From top to bottom, return the records that follow exactly.

-- Data for the task follows --

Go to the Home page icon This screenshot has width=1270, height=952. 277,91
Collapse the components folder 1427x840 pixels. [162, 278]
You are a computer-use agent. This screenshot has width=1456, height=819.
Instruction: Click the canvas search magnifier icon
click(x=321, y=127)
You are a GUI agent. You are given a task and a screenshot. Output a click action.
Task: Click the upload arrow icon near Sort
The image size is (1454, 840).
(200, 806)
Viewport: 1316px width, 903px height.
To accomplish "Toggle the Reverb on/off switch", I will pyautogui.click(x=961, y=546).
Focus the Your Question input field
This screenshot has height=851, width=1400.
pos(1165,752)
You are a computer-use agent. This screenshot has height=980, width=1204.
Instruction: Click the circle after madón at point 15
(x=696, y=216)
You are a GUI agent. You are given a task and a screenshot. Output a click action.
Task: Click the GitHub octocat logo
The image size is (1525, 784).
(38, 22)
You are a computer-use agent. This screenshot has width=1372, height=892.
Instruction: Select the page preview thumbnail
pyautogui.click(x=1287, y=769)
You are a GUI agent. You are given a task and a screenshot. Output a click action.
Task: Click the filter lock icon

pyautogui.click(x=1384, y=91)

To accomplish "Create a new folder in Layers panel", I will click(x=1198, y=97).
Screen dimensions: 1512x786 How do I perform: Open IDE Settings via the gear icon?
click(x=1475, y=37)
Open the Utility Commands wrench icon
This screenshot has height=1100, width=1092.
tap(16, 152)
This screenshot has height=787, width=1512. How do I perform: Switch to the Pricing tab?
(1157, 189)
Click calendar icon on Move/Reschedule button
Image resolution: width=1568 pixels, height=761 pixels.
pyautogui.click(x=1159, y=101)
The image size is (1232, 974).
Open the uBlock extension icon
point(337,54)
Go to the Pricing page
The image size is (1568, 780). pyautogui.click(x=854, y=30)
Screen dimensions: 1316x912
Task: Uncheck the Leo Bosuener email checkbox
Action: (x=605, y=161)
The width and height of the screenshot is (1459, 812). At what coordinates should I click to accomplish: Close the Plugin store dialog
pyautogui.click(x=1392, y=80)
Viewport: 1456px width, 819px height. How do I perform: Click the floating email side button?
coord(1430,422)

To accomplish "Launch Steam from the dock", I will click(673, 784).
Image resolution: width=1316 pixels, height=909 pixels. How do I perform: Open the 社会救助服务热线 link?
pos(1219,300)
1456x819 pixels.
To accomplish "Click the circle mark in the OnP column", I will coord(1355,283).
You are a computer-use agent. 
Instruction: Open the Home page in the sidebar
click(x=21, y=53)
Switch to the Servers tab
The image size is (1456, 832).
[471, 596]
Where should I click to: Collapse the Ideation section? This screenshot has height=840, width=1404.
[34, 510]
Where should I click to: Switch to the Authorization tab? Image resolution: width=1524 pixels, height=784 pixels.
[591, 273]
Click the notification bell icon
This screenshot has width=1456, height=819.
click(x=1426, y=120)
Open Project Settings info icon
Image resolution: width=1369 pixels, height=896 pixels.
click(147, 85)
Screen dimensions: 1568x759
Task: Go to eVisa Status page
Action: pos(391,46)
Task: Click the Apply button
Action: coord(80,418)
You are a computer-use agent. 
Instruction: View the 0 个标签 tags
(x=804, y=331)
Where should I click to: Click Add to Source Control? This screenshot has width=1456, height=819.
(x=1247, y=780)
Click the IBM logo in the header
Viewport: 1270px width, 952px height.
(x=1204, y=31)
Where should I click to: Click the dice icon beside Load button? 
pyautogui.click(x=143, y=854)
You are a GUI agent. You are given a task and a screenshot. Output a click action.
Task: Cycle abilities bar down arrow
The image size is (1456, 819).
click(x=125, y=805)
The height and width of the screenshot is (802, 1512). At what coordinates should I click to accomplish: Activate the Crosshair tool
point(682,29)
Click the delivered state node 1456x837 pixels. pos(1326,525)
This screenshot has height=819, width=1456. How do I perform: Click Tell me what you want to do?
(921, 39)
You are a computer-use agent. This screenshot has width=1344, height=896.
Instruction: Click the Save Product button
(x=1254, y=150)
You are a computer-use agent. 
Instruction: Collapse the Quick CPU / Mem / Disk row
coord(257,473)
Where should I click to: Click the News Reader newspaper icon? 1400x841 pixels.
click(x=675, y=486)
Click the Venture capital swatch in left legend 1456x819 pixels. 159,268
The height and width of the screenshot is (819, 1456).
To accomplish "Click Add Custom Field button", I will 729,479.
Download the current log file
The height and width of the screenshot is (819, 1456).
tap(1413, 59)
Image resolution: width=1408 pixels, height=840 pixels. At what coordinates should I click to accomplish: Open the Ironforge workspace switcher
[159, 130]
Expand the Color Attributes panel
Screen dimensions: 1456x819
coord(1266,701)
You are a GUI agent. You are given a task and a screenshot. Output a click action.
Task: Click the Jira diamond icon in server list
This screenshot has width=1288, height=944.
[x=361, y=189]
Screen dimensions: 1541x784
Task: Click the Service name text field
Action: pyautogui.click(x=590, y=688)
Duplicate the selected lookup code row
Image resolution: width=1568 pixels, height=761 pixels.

-- Data for the task concluded --

### Exercise solution
Go to the Home page icon This screenshot has width=1270, height=952. 277,91
Collapse the components folder 1427x840 pixels. [162, 278]
You are a computer-use agent. This screenshot has width=1456, height=819.
Instruction: Click the canvas search magnifier icon
click(x=321, y=127)
You are a GUI agent. You are given a task and a screenshot. Output a click action.
Task: Click the upload arrow icon near Sort
The image size is (1454, 840).
(200, 806)
Viewport: 1316px width, 903px height.
To accomplish "Toggle the Reverb on/off switch", I will pyautogui.click(x=961, y=546).
Focus the Your Question input field
This screenshot has height=851, width=1400.
pos(1165,752)
You are a computer-use agent. This screenshot has height=980, width=1204.
Instruction: Click the circle after madón at point 15
(x=696, y=216)
You are a GUI agent. You are given a task and a screenshot. Output a click action.
Task: Click the GitHub octocat logo
The image size is (1525, 784).
(38, 22)
You are a computer-use agent. This screenshot has width=1372, height=892.
Instruction: Select the page preview thumbnail
pyautogui.click(x=1287, y=769)
You are a GUI agent. You are given a task and a screenshot. Output a click action.
Task: Click the filter lock icon

pyautogui.click(x=1384, y=91)

To accomplish "Create a new folder in Layers panel", I will click(x=1198, y=97).
Screen dimensions: 1512x786 How do I perform: Open IDE Settings via the gear icon?
click(x=1475, y=37)
Open the Utility Commands wrench icon
This screenshot has height=1100, width=1092.
tap(16, 152)
This screenshot has height=787, width=1512. How do I perform: Switch to the Pricing tab?
(1157, 189)
Click calendar icon on Move/Reschedule button
Image resolution: width=1568 pixels, height=761 pixels.
pyautogui.click(x=1159, y=101)
The image size is (1232, 974).
Open the uBlock extension icon
point(337,54)
Go to the Pricing page
The image size is (1568, 780). pyautogui.click(x=854, y=30)
Screen dimensions: 1316x912
Task: Uncheck the Leo Bosuener email checkbox
Action: (x=605, y=161)
The width and height of the screenshot is (1459, 812). At what coordinates should I click to accomplish: Close the Plugin store dialog
pyautogui.click(x=1392, y=80)
Viewport: 1456px width, 819px height. How do I perform: Click the floating email side button?
coord(1430,422)

To accomplish "Launch Steam from the dock", I will click(673, 784).
Image resolution: width=1316 pixels, height=909 pixels. How do I perform: Open the 社会救助服务热线 link?
pos(1219,300)
1456x819 pixels.
To accomplish "Click the circle mark in the OnP column", I will coord(1355,283).
You are a computer-use agent. 
Instruction: Open the Home page in the sidebar
click(x=21, y=53)
Switch to the Servers tab
The image size is (1456, 832).
[471, 596]
Where should I click to: Collapse the Ideation section? This screenshot has height=840, width=1404.
[34, 510]
Where should I click to: Switch to the Authorization tab? Image resolution: width=1524 pixels, height=784 pixels.
[591, 273]
Click the notification bell icon
This screenshot has width=1456, height=819.
click(x=1426, y=120)
Open Project Settings info icon
Image resolution: width=1369 pixels, height=896 pixels.
click(147, 85)
Screen dimensions: 1568x759
Task: Go to eVisa Status page
Action: pos(391,46)
Task: Click the Apply button
Action: coord(80,418)
You are a computer-use agent. 
Instruction: View the 0 个标签 tags
(x=804, y=331)
Where should I click to: Click Add to Source Control? This screenshot has width=1456, height=819.
(x=1247, y=780)
Click the IBM logo in the header
Viewport: 1270px width, 952px height.
(x=1204, y=31)
Where should I click to: Click the dice icon beside Load button? 
pyautogui.click(x=143, y=854)
You are a GUI agent. You are given a task and a screenshot. Output a click action.
Task: Cycle abilities bar down arrow
The image size is (1456, 819).
click(x=125, y=805)
The height and width of the screenshot is (802, 1512). At what coordinates should I click to accomplish: Activate the Crosshair tool
point(682,29)
Click the delivered state node 1456x837 pixels. pos(1326,525)
This screenshot has height=819, width=1456. How do I perform: Click Tell me what you want to do?
(921, 39)
You are a computer-use agent. This screenshot has width=1344, height=896.
Instruction: Click the Save Product button
(x=1254, y=150)
You are a computer-use agent. 
Instruction: Collapse the Quick CPU / Mem / Disk row
coord(257,473)
Where should I click to: Click the News Reader newspaper icon? 1400x841 pixels.
click(x=675, y=486)
Click the Venture capital swatch in left legend 1456x819 pixels. 159,268
The height and width of the screenshot is (819, 1456).
To accomplish "Click Add Custom Field button", I will 729,479.
Download the current log file
The height and width of the screenshot is (819, 1456).
tap(1413, 59)
Image resolution: width=1408 pixels, height=840 pixels. At what coordinates should I click to accomplish: Open the Ironforge workspace switcher
[159, 130]
Expand the Color Attributes panel
Screen dimensions: 1456x819
coord(1266,701)
You are a GUI agent. You are given a task and a screenshot. Output a click action.
Task: Click the Jira diamond icon in server list
This screenshot has width=1288, height=944.
[x=361, y=189]
Screen dimensions: 1541x784
Task: Click the Service name text field
Action: pyautogui.click(x=590, y=688)
Duplicate the selected lookup code row
Image resolution: width=1568 pixels, height=761 pixels.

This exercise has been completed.